木の香りは、含まれる油分(精油)によるもので、針葉樹は広葉樹と比較して精油の量が多い。針葉樹の精油には、抗菌・殺菌作用や免疫力を高める効果があるものも知られている
Q2.木が身体にいいってホント?
A.「睡眠の質」改善や「免疫力」UPを実証!
年齢、性別、生活習慣などを問わず、木材を使った内装や家具を寝室に取り入れている人ほど、寝室で精神的な安らぎを感じ、不眠症の疑いが少ないという調査結果が報告されている。また、都内で働く30〜60代の男性に、ヒノキの精油を揮発させた室内で3日間睡眠をとってもらう調査では、免疫細胞のひとつであるナチュラルキラー細胞が活性化。ストレス時に分泌されるノルアドレナリンは低下していた。このような近年の研究で、人体の免疫系への働きかけが徐々に明らかになっており、風邪の予防などにも木を生かせる期待がもたれている。
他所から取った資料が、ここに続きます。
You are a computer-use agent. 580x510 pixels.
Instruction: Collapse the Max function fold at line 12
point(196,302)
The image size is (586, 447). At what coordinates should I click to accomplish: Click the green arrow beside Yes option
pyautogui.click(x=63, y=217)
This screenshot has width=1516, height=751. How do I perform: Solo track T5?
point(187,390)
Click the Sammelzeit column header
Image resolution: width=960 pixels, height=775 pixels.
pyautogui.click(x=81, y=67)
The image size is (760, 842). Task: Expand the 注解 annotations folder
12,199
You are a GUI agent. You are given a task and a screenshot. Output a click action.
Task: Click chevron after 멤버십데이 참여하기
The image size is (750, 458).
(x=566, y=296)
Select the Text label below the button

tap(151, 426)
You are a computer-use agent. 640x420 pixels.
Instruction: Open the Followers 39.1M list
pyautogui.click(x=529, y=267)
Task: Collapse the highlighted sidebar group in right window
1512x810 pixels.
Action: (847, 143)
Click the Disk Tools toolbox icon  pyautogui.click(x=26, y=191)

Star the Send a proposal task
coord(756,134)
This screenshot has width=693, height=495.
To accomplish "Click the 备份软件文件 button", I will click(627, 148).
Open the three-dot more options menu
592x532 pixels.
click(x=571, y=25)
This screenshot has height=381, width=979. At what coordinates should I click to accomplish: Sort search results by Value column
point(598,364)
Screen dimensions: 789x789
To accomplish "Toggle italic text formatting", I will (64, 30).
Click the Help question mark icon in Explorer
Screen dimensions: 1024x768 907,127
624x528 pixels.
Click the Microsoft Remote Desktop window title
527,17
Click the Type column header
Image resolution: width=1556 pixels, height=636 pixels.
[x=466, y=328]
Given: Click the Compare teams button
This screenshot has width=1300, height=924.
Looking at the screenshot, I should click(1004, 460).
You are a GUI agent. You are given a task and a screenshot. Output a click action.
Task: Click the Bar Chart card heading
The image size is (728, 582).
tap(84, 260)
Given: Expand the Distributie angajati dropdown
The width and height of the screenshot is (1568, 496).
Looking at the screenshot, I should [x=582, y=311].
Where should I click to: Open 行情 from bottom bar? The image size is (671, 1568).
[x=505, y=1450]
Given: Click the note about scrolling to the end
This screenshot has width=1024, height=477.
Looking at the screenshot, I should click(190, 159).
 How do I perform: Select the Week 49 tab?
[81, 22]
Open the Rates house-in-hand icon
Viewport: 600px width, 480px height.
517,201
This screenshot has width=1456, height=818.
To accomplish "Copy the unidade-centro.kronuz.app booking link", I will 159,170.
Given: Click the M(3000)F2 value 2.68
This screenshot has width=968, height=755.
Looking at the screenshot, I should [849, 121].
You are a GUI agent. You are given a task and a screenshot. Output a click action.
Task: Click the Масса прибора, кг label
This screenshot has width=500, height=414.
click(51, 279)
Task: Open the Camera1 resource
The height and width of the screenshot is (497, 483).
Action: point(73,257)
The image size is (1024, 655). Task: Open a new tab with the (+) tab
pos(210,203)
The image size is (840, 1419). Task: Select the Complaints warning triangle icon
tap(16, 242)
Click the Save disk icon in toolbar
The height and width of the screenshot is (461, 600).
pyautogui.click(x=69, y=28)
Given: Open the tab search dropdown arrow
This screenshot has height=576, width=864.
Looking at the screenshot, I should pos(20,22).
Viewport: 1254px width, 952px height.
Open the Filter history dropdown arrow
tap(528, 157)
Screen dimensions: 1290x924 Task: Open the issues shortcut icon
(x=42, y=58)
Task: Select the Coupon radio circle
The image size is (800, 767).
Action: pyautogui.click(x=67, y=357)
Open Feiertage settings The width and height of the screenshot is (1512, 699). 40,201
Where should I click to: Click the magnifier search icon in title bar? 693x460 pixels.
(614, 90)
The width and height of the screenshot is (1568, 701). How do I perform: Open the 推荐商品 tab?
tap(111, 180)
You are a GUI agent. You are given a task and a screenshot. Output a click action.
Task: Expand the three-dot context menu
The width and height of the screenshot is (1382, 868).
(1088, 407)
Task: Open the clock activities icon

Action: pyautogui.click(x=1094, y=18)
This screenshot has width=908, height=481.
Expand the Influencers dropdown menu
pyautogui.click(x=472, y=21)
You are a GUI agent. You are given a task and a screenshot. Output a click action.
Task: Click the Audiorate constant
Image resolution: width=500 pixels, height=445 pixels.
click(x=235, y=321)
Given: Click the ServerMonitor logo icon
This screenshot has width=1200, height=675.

参考 : Morita E, et al. Association of wood use in bedrooms with comfort and sleep among workers in Japan: a cross-sectional analysis of the Sleep Epidemiology Project at the University of Tsukuba (SLEPT) study. J Wood Sci 66, 10 (2020).
Q3.木の成分が作用するのは生き物だけ?
A.「地球温暖化」そのものにもよい影響あり
樹木は二酸化炭素を吸収し、炭素として貯蔵しているため、建物に木材を使用することで二酸化炭素の排出を抑制し、地球温暖化防止につながっていく。さらに木材は鉄やアルミニウムと比べて、製造や加工に使われるエネルギーが極めて少ないのもメリットだ。
Q4.樹種による違いは?
A.特性も活用方法も千差万別
木の主要成分(セルロース、ヘミセルロース、リグニン)は共通するが、樹種によって微量に含まれている抽出成分に違いがあるため、香りや効果が異なる。
トドマツ
葉から抽出した精油は、二酸化窒素浄化作用がとても高く、空気浄化力に優れている。油分を搾りきった葉の粉末は悪臭も消臭する
ヒノキ
日本人の心を落ち着かせる、爽やかなヒノキの香り。まな板に珍重されるのは、抗菌・防カビ効果が高く、速乾性に優れているから
クロモジ
高級楊枝で知られるクロモジ。芳香性や殺菌性の高い精油成分が樹皮に含まれているため、樹皮を付けたまま楊枝として加工される
スギ
日本で最も多く生育している樹種がスギ。心身をリラックスさせるほか、殺菌作用など、さまざまな効果をもつとされる
シラカバ
割り箸や爪楊枝の原材料として多用されている。その理由は、ほとんど味がしないため、食べ物の味に影響がないからだそう
ヒバ
精油の抗菌性が非常に高く、シロアリよけのほか、ダニや蚊などの防虫剤としても効果を発揮。雑菌から発生する悪臭を防ぐ作用も
◎同じ木でも根、幹、葉で成分が違う!
同じ樹種でも部位ごとに成分は異なる。特に幹と葉、それぞれから抽出した精油の成分に違いが大きく、葉のほうが揮発性が高い。廃棄されるケースが多かった葉は現在、活用法を見出す研究が進行中
Q5.なぜ日本人はヒノキが好きなのか?
A.香りが「DNA」に刻まれているから!?
国の文化的背景により木材の香りの好みは異なり、日本人はスギやヒノキの香りを特に好む。それはヒノキ風呂に代表されるように身近な樹種だから。いわばDNAにすり込まれているのかもしれない。
Q6.より木を効果的に空間に取り入れるなら?
A.約50%木質化を目指したい
内装に木材を使用していない部屋と木質化率45%以上の部屋では、後者のほうが深睡眠時間が長く、日中の作業効率も高くなる傾向が見られるという。木材の配置や色合い、仕上げなどによっても少し傾向が変わるが、バランスがいいのは木質化率50%だとか。